Suddenly from the roadway below she heard a neigh. It was Fleetfoot, and he was tired of being tied to a sapling. Now Litahni loved Fleetfoot, her horse, for they had grown up together, so she hurried to the tree where she had left him, untied his bridle, jumped on his back and whispered,
“Fly, Fleetfoot! Fly into the sunset. Go fast and go far and let me think as we fly.”
Then the horse sped away toward the north. As they passed the little lake in the valley it whispered, “Life is not always calm. There must be tempests. But you can be calm in your inner life and you can be beautiful through it all.”

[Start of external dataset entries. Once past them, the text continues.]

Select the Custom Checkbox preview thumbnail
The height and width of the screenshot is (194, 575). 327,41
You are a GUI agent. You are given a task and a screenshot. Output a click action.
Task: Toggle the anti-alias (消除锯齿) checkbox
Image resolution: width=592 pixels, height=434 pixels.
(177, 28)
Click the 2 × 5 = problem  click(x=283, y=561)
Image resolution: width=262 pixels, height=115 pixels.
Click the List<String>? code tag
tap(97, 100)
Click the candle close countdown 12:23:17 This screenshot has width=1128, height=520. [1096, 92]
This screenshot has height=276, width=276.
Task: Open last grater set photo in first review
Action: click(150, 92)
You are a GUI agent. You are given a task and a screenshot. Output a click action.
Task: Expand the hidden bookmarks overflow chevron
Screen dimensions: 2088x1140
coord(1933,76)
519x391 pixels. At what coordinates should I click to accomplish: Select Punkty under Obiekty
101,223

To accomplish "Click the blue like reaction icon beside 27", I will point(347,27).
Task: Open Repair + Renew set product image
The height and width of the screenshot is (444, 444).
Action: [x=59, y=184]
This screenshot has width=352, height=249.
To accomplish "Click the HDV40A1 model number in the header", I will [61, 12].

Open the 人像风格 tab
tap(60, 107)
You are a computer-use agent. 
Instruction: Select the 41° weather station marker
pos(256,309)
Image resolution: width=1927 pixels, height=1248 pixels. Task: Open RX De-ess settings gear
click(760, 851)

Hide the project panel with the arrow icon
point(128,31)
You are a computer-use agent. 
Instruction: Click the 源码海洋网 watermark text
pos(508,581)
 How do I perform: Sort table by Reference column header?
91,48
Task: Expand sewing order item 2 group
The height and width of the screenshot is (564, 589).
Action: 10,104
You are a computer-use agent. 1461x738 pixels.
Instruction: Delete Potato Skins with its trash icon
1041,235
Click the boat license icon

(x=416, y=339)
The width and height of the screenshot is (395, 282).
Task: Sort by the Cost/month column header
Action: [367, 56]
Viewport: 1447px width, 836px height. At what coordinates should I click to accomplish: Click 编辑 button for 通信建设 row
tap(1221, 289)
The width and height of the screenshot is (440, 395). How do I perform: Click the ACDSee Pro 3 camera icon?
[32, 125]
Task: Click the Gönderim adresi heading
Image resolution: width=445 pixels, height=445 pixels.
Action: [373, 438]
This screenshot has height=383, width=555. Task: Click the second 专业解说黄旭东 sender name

Up the hill she went, and as the wind blew over her face it seemed to say, “Why be bent? Why not bend?” At the top, looking far across a distant plain, her mother’s voice seemed to whisper, “Look far ahead, little girl. Look far ahead. What seems wonderful may prove to be only a shadow.”
On they flew. The girl’s face was flushed and thoughtful. Soon she must turn if she would be at the meeting place. Where was Fleetfoot taking her? Perhaps he knew best what she should do.
Suddenly at a bend in the road Fleetfoot gave a great leap, startling the girl and almost making her lose her balance. Across the path, a giant tree had been felled by the lightning and there it lay, prone and helpless.
Then she shuddered. “Fear that which comes quickly and silently and which strikes at the heart.” Only a week before she had not known the white man–even now her father did not know that she knew him. Ought she to be afraid? If she met him, it must be silently, in the cover of the dark.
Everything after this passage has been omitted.